Тем же вечером телефон заверещал.
– Слушаю.
– Алексей? Это я, Муся. Мне показалось, я тебе понравилась. Я ошибаюсь?
Как я мог ей объяснить, что происходит? Какое происходит внутреннее противоборство, когда ты хочешь одного, думаешь другое, а следуешь третьему. Поэтому, краснея от неловкости, промямлил:
– Я рад, что ты мне позвонила.
– Значит, я была права, понравилась. Ты учти, я редко ошибаюсь. Знаешь что, поедем в воскресенье за город? На станцию Электроугли? Там в ДК концерт «Машины времени». Ну как это кто это? Макаревич, Кутиков… Ой, ты, что ли, правда их не знаешь? Ты просто ископаемое! Экземпляр!
Я презирал всю эту ерундистику и ни на какие модные концерты не ходил, но Мусино мягкое горло было сильней убеждений.
Мы договорились встретиться у дальних поездов: на пригородной платформе будет дикая толпа, можно легко разминуться. В полчетвёртого я был на Курском, под тяжёлым стеклянным шатром, заросшим щетиной из грязи. Сквозь грязь с трудом просверливалось солнце, вокзальный воздух был замызганным и серым. Но уже нагрянула скоропостижная весна, на улице было тринадцать градусов; день обещал быть роскошным – пока не стемнеет. А как только стемнеет, распустится холод.
Вскоре появилась Муся – в голубом джинсовом пальто, с широким поясом на белой пряжке и в очередном горластом свитере.
– А цветы где, кавалер? – засмеялась она без обиды и сама взяла меня под руку. – Ладно, всё равно помёрзнут, за городом пока ещё зима. Но попрошу учесть – на будущее – я девушка балованная, хоть самый дешёвый букетик, да мой. Ну, Бобик Жучку взял под ручку! Крепко держимся друг за друга, а то разнесут по разным вагонам! Ты билеты уже купил? Молодцом.

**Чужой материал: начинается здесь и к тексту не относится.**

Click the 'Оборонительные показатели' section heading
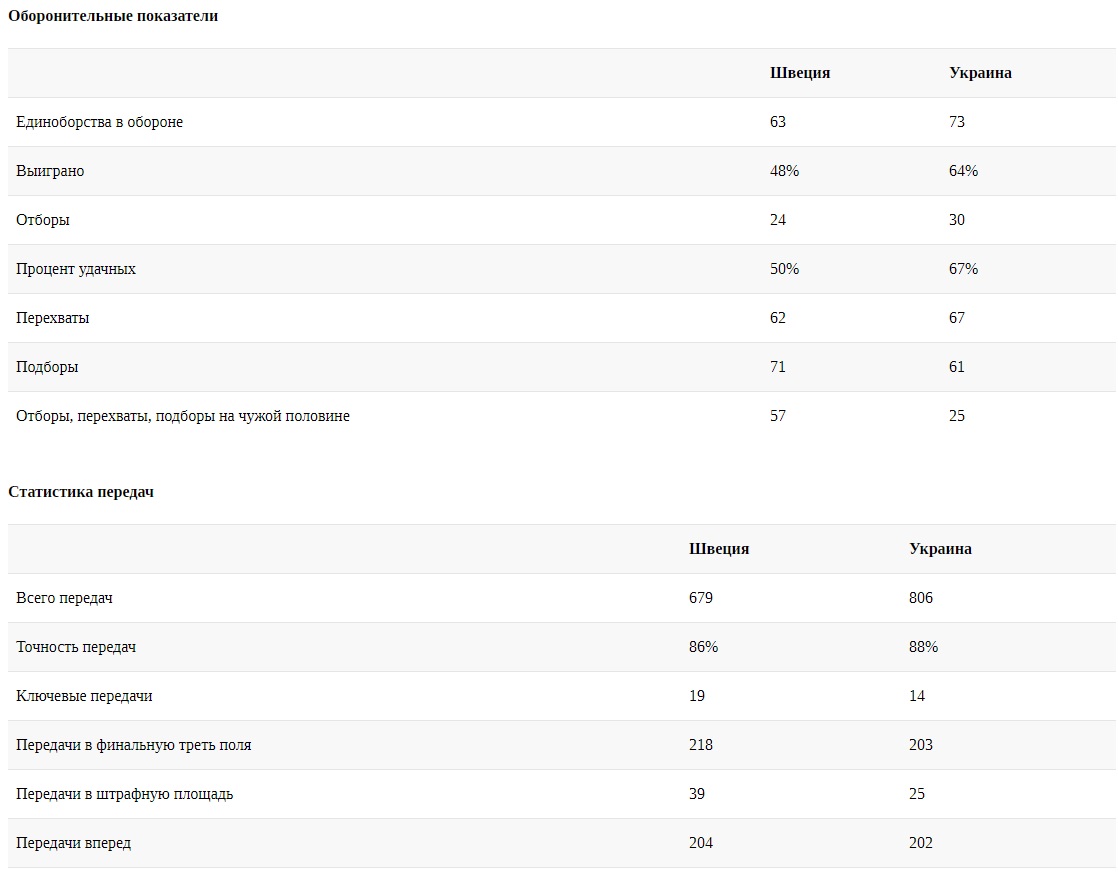[113, 16]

Бок у Муси был плотный и тёплый, и почему-то я вспомнил, как в школе обожал прогуливаться со старшеклассницами-вожатыми, обнимая их за убедительные талии.

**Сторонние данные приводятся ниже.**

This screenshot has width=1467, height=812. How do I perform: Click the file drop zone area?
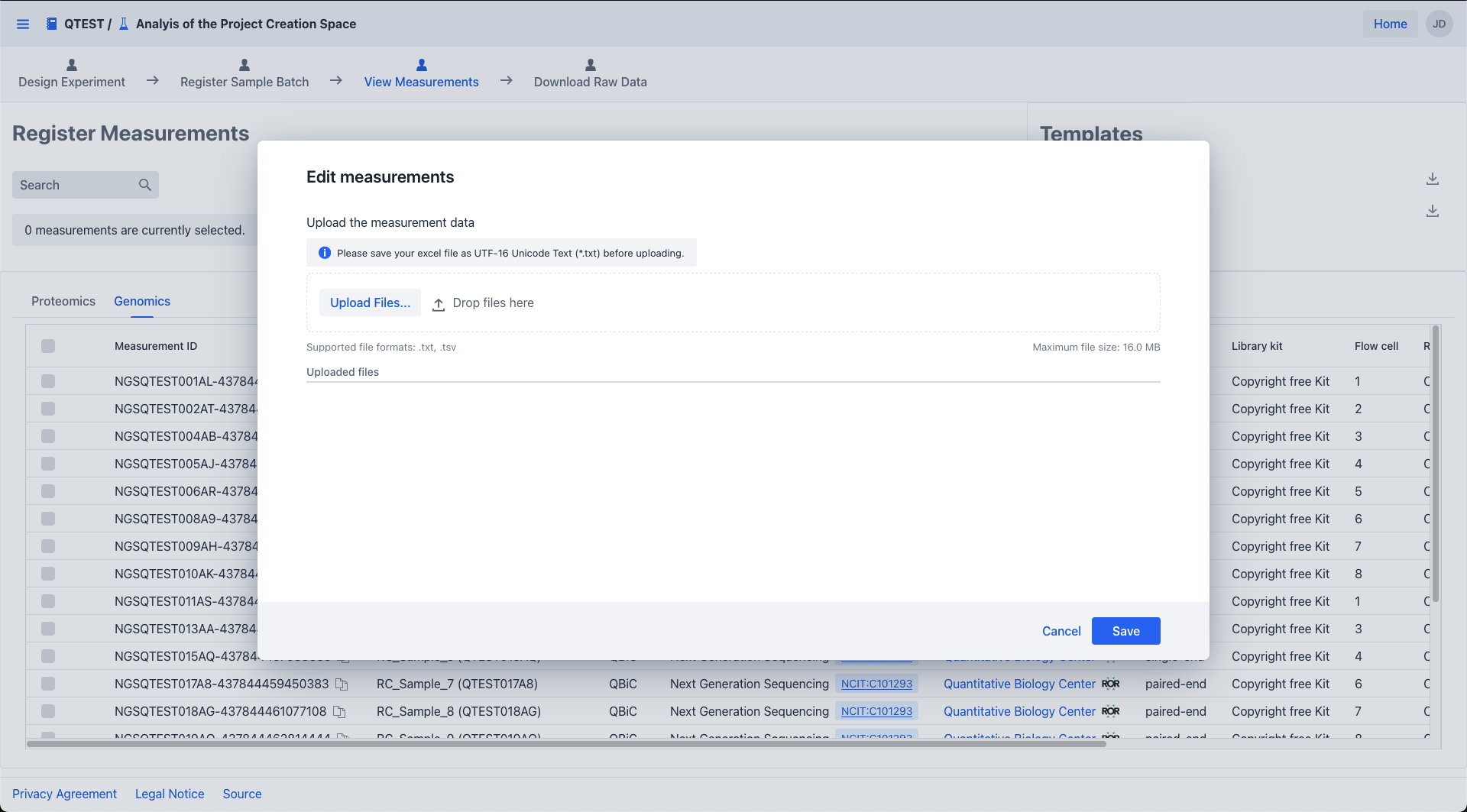click(x=764, y=302)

Платформа кишела подростками. Типичные окраинные десятиклассники, покупавшие одежду в «Польской моде», в линялых джинсах и синтетических сопливых куртках. Их половозрелые девицы, настежь распахнувшие плащи, чтобы видно было прозрачные блузки; все возбуждённо толкались. В эту подростковую толпу как-то затесалось несколько студентов в настоящих джинсах Lee и Super Rifle, в куртках-космонавтах и таких же дутых сапогах; студенты не кричали, не толкались, не погнабливали школьников, просто добродушно перешучивались – видимо, уже привыкли к неизбежной суете перед концертом.